The Supreme Court is SO heavily conservative that do they even need her? Well, I suppose yes they do, since with her nomination — the ol’ “foxes in chicken coop” approach — and Trump’s last card — we not only ensure women’s right to sovereignty over their own bodies is likely gone; universal health care, even if it varies a lot from state to state, is gone, and every conservative issue the conservatives in the Federalist Society has been preoccupied with since 2000 is gone.
Watch the New Jersey election. If cannabis becomes recreational under New Jersey state law, we’re back in it — the Articles of Confederation, which caused the first government in the United States to fall apart less than 20 years in. Governor Cuomo is not going to like all those New Yorkers taking PATH; think of all the state revenue he will have lost. The tri-state area will become a tri-state mess.

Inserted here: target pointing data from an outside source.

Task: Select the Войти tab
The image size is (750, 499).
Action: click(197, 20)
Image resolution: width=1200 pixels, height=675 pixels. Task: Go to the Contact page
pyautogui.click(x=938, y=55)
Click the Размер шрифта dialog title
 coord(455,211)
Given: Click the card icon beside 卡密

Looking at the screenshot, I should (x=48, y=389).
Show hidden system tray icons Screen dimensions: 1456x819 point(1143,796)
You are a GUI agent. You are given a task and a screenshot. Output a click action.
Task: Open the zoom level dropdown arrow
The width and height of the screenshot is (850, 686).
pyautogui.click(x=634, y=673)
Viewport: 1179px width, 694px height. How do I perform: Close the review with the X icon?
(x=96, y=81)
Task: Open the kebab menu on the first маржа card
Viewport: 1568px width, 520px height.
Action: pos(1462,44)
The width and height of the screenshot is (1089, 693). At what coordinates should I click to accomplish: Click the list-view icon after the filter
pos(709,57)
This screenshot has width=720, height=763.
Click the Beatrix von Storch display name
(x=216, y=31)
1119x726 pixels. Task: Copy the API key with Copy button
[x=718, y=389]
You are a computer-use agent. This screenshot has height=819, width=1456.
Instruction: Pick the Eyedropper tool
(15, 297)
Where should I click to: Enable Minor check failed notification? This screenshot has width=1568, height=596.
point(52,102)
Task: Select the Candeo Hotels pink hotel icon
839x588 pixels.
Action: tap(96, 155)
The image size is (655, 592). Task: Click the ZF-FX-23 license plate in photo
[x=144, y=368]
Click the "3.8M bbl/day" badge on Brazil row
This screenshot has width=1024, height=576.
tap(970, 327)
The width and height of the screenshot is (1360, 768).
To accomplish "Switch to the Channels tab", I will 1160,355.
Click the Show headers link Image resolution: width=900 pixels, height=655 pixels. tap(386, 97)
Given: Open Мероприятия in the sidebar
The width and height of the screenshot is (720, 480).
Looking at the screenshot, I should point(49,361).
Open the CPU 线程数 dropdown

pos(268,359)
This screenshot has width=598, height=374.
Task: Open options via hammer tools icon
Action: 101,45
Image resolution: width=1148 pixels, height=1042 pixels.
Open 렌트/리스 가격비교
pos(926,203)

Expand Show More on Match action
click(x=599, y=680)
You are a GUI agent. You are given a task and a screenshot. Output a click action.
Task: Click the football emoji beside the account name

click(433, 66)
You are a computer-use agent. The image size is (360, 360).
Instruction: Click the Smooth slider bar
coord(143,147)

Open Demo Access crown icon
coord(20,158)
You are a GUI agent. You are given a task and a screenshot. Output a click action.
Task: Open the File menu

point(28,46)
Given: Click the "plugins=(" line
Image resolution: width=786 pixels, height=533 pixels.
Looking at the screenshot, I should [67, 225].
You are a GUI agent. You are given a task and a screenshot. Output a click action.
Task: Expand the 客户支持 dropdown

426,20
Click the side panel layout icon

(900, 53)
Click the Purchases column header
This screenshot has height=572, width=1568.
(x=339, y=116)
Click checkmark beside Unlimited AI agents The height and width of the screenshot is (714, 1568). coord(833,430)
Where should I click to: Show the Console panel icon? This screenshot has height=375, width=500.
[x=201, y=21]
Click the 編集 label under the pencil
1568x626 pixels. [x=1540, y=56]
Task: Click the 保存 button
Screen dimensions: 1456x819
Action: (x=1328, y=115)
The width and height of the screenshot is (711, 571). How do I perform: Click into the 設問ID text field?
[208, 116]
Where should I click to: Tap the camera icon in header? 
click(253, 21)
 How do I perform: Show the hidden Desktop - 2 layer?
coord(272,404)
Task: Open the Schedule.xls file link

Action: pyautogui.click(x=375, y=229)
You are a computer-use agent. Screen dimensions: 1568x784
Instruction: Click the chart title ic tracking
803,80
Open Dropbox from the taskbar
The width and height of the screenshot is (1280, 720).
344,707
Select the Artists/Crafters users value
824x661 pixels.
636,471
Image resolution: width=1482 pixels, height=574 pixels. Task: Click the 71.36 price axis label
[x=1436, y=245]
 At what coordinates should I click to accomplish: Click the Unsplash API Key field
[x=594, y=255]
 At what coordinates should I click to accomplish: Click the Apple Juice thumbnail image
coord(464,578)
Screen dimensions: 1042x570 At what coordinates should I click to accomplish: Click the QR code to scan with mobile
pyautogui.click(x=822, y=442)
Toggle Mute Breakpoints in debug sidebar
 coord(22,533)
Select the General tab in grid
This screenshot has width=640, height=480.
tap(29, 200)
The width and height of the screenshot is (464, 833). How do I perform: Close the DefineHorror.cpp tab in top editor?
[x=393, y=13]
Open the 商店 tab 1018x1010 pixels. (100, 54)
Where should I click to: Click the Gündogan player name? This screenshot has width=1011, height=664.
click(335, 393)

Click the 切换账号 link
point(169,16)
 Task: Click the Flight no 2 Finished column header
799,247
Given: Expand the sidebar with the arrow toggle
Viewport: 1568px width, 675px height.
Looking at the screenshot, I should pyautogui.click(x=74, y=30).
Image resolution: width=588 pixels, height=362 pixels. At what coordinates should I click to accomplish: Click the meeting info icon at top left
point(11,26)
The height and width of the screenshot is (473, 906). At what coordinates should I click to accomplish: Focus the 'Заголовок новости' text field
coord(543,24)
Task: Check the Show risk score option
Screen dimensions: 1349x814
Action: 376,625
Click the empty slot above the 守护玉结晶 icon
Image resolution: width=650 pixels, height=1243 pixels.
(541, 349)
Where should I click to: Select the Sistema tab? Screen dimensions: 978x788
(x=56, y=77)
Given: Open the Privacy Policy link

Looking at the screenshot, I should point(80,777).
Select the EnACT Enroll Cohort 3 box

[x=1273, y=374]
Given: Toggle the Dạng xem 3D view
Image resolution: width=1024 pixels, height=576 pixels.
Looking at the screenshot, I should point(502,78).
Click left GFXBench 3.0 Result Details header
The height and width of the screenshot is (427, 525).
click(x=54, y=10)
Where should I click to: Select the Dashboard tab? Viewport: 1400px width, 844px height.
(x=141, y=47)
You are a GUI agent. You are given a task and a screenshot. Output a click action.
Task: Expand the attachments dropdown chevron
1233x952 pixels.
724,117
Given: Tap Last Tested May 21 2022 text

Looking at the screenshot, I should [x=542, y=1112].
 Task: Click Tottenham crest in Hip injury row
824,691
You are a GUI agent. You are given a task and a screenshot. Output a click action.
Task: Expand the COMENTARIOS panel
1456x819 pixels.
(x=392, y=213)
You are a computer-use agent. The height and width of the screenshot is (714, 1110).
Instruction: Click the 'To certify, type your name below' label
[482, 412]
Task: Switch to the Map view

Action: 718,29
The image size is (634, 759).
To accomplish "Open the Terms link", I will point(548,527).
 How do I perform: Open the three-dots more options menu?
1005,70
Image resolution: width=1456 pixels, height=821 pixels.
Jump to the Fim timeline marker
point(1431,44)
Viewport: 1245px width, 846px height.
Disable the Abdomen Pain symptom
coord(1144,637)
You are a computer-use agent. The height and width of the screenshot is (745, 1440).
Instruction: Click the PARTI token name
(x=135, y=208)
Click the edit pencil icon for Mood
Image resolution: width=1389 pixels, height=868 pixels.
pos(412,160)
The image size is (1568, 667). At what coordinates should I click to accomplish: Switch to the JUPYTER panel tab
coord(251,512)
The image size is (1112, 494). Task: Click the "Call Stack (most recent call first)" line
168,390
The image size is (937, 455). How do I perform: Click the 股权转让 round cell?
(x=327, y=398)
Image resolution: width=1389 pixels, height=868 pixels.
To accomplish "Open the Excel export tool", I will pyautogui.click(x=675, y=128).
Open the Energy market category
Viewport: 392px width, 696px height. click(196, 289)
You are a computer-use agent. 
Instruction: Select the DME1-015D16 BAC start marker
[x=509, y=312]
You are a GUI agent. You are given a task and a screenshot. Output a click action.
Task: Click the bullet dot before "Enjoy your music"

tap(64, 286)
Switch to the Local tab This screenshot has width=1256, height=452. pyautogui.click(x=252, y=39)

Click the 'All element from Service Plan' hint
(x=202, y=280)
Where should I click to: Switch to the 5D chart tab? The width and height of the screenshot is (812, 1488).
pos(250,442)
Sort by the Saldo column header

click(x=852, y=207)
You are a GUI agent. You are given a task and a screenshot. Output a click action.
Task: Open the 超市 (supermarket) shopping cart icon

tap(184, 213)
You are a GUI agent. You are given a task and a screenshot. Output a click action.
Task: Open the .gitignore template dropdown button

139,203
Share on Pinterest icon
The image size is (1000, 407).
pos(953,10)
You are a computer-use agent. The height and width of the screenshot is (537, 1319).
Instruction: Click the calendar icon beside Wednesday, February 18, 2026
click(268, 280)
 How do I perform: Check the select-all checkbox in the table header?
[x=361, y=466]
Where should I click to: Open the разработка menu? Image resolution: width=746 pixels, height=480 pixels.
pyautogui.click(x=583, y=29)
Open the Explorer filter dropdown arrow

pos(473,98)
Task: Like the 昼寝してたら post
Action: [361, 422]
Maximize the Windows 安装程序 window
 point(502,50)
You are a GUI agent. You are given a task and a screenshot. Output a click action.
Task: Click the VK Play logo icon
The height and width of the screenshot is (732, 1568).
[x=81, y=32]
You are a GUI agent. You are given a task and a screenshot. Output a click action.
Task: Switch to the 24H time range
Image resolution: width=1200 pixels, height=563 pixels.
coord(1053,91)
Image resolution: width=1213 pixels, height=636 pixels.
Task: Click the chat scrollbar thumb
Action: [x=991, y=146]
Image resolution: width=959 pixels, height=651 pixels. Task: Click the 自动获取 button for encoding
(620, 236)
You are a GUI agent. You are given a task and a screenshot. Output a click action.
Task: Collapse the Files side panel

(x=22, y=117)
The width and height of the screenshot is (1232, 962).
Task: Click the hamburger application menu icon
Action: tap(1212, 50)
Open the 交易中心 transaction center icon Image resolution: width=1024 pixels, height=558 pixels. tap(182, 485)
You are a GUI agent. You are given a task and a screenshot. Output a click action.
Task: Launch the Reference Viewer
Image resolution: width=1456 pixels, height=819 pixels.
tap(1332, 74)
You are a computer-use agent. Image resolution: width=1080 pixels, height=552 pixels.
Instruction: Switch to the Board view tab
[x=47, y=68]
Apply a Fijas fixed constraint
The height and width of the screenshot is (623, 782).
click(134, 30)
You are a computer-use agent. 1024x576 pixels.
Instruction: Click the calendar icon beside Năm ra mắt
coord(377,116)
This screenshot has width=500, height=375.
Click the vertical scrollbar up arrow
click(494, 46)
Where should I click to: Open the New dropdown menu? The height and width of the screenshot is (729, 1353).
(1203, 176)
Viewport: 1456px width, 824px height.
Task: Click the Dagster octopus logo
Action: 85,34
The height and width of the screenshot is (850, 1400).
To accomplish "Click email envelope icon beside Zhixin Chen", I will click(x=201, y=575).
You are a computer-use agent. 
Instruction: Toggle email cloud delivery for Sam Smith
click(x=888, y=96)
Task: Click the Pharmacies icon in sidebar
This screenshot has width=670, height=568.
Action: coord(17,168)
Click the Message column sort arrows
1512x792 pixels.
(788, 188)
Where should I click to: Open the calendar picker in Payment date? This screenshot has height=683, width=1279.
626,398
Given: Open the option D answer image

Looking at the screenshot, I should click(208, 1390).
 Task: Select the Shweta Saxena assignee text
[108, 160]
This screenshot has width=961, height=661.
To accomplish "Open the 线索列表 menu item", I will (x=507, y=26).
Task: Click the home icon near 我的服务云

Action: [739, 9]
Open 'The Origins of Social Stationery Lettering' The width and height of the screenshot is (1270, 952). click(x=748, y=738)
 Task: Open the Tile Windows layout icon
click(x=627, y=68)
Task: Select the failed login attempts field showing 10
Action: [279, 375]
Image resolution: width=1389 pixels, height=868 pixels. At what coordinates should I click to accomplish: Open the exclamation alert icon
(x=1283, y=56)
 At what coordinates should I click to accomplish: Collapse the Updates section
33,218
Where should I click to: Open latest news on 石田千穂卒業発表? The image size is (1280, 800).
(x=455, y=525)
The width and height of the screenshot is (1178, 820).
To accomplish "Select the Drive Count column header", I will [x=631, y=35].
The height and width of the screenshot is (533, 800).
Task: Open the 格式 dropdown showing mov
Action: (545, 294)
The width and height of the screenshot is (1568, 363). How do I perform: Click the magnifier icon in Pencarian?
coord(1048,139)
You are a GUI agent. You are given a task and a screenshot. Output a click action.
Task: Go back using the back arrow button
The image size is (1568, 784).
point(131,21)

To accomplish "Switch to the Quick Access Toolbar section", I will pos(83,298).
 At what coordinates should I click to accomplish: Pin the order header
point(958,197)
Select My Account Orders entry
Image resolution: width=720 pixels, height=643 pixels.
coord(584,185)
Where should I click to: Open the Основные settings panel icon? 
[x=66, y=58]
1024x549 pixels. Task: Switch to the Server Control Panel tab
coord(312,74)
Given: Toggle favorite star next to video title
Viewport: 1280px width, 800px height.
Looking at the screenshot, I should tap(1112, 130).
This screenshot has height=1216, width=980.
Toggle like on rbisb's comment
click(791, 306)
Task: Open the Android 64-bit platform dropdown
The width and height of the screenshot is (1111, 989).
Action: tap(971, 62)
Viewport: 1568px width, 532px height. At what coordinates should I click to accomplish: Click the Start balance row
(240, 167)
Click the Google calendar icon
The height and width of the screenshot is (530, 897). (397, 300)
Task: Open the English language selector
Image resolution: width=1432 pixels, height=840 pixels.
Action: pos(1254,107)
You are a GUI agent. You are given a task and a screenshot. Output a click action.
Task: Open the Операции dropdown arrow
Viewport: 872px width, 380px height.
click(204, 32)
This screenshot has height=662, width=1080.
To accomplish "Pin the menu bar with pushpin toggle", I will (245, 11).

The 2000 election did count (unabashedly shameful self-interest that contradicted the conservatives going for Bush, though they had long, long professed states’ rights, since it suited them as being anti-New Deal til they flipped), combined with the Seattle uprising, all over a year before 9/11, not only are we in partisan politics, but it’s the two-against-one game, not the Unitary Executive Branch that counts. When the President and Congress work well together, bills become laws. When the President and the federal judiciary get together, it leads to many different kinds of political equations. No need to worry about Congress and the Supreme Court separating against the Presidency — 545 + 9 members means they never get along or move in a consistent direction.
The U.S. Constitution has created only one national office and that is the office of the President.
Separation of powers, federalism, states’ rights, different kinds of sovereignties are all variable and up for interpretation, depending upon the politician. The definition of a politician is that they serve one constituency and harm another. Is Trump doing anything different? No, of course not.
We’re in this jam, as what I used to teach as the “Theory of Rotting Republics.” Most ancient political thought would tell you — you’ve got 250 years — and then it rots, from within. I hate to say it but has American representational democracy been irradiated like fruit in the United States? Bite into an apple in July, it’s not crisp. Chances are the fruit experienced irradiation or is rotting from within, it’s only the skin that looks properly ripe.
* Written before we knew about Trump’s 750 dollar per year, at most, tax bill.